> **Text under study**
----------

FUNNY STRANGE

By John Hicks

 

brokenheartMany years ago when I was in my 20s, I broke up with a girlfriend.
She dumped me in fact because we had not gotten married nor moved toward it in the two years we had lived together.  Fed up, she declared she would move out.  Just before she moved out, I was in despair.  Her decision had seemed sudden although it had not been, and it was a struggle for me to imagine life without her.

I was definitely upset, even frantic, wondering what I could yet say or do to save the relationship.  I had never felt mental anguish so intensely before.  Why that was so I don’t know, but it was the case.

A friend, knowing I was distraught, asked if I would accompany him to a symphony concert to take my mind off my troubles.  I was beside myself at the time, but I accepted his invitation.

The showpiece of the evening concert was a symphony by Schumann.  I’ve never enjoyed his music much, so as the conductor made his way through the work, I found myself preoccupied with my own anxieties.  Seeking relief, I told my friend that I was going out to stretch my legs.

Once out of the concert hall and in the quiet empty hallway, I let my emotions go.  My eyes flooded with tears of frustration.  My brain burned  with regret.  I felt impotent and tortured.

----------

> **Brief**
Besides the writer and the narrator, which people does the account of the breakup mention? List every one of them.

Stored data entries
----------

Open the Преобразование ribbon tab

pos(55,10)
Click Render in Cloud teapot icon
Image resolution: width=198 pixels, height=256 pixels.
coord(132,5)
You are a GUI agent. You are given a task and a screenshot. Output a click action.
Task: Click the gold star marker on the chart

----------

> **Task answer**
- The girlfriend
- The friend who invited the narrator to the concert
- Schumann
- The conductor